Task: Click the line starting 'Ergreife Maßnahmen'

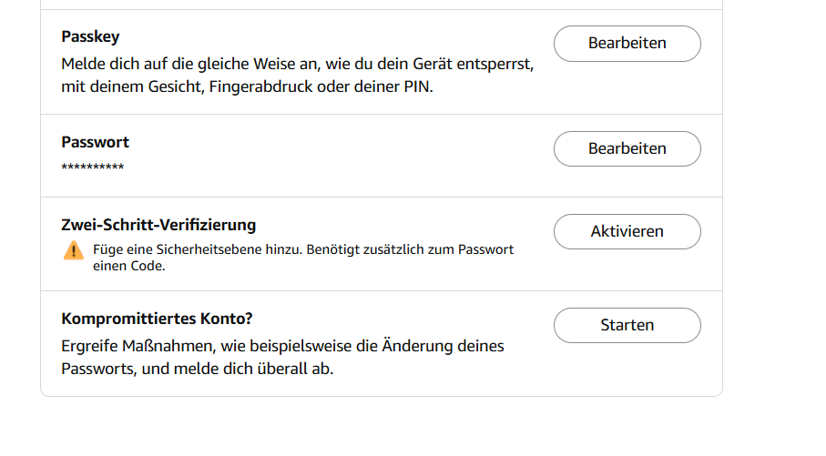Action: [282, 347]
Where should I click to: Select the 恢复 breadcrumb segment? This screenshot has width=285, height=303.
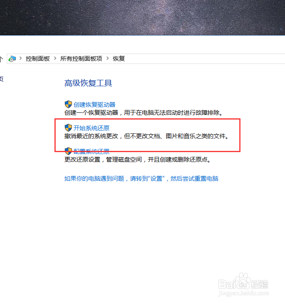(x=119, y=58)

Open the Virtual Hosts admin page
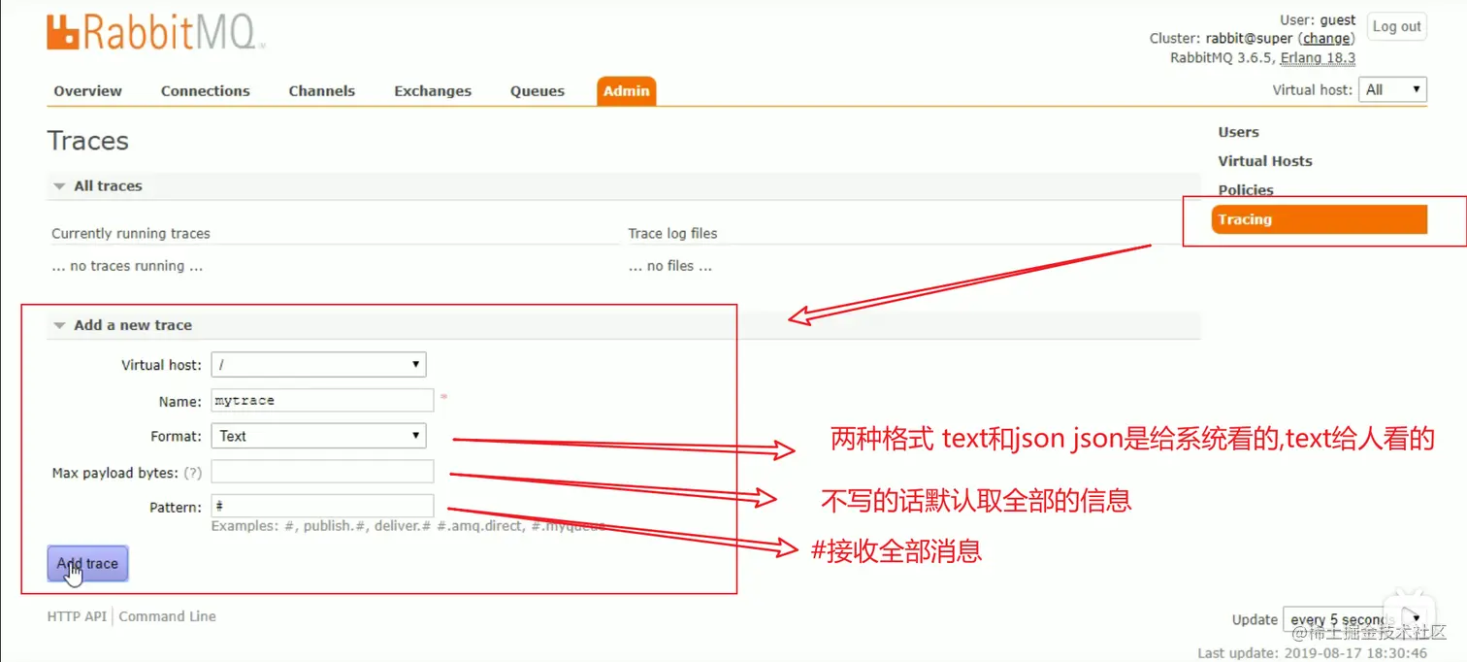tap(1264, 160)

***

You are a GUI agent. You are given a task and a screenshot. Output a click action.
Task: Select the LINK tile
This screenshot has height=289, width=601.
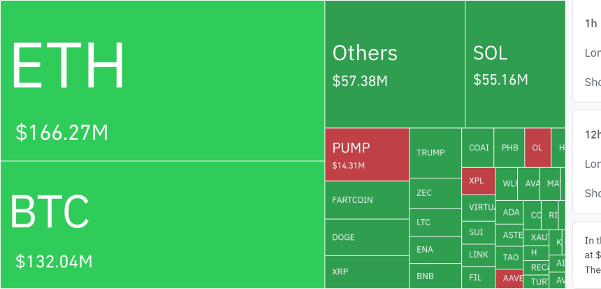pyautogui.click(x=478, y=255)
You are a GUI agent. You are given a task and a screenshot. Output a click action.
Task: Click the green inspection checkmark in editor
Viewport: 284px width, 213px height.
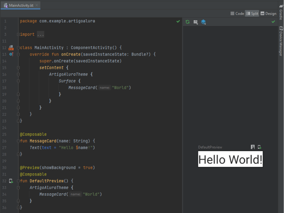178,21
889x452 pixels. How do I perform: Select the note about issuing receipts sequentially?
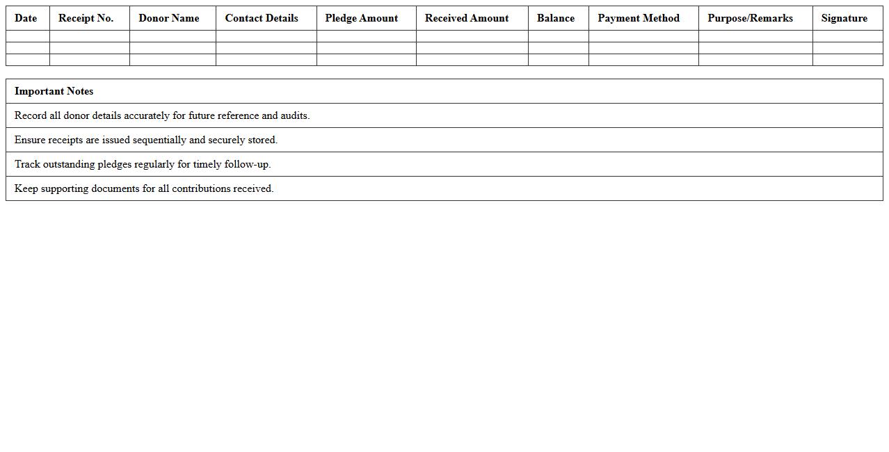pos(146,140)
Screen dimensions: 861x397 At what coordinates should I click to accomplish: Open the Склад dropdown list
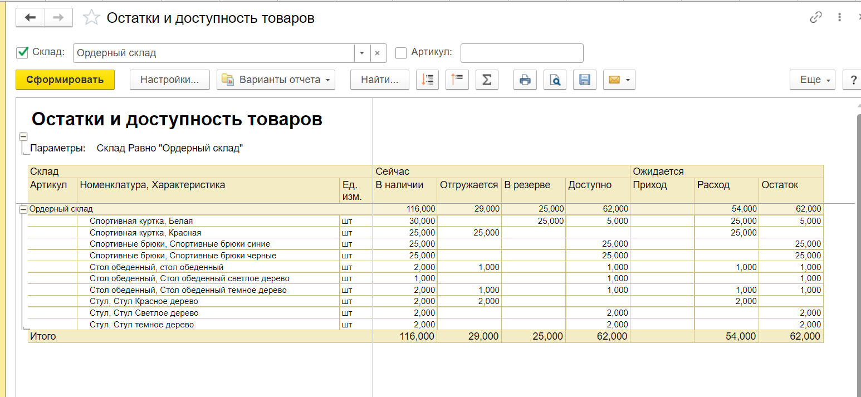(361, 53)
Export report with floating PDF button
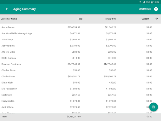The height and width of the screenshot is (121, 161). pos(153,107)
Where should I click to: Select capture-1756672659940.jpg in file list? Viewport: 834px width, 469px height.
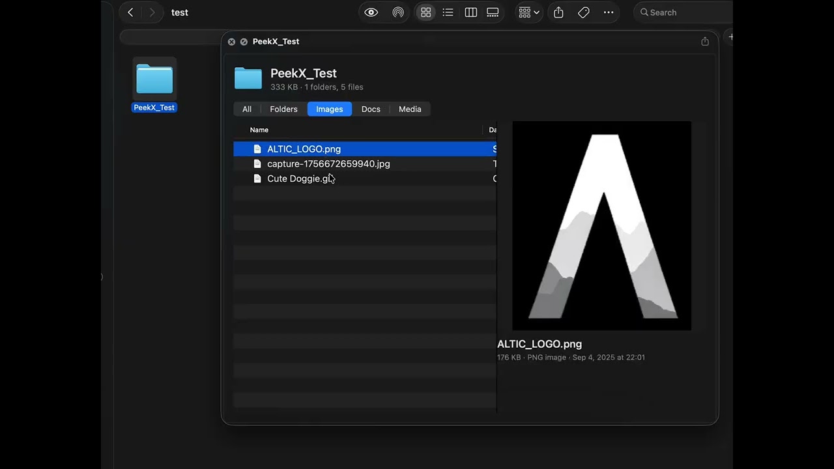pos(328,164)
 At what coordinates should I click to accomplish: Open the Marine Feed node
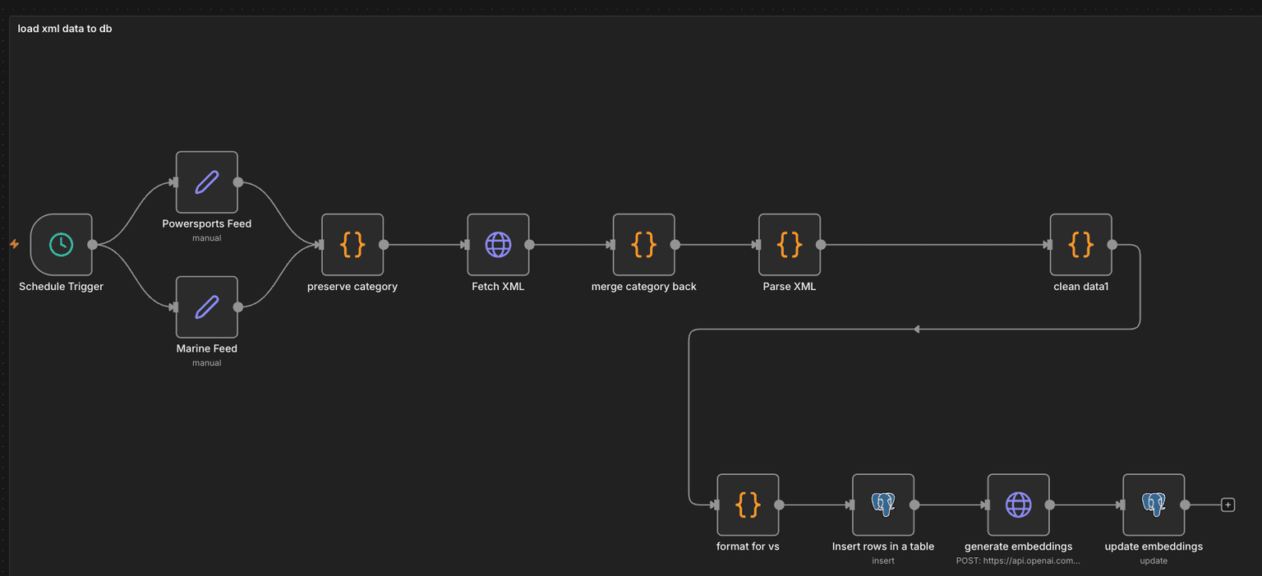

***

◆ **Task item**
In the records above, find the line with "Viewport: 284px width, 213px height." and the line with "Marine Feed node". Write out exactly those lines and every one between, with no pictures and no other lines.

◆ **The answer**
Viewport: 284px width, 213px height.
178,21
889x452 pixels. How do I perform: Select the note about issuing receipts sequentially?
pos(146,140)
Screen dimensions: 861x397 At what coordinates should I click to accomplish: Open the Склад dropdown list
(361, 53)
Export report with floating PDF button
The height and width of the screenshot is (121, 161). pos(153,107)
Where should I click to: Select capture-1756672659940.jpg in file list? Viewport: 834px width, 469px height.
pos(328,164)
 At what coordinates should I click to accomplish: Open the Marine Feed node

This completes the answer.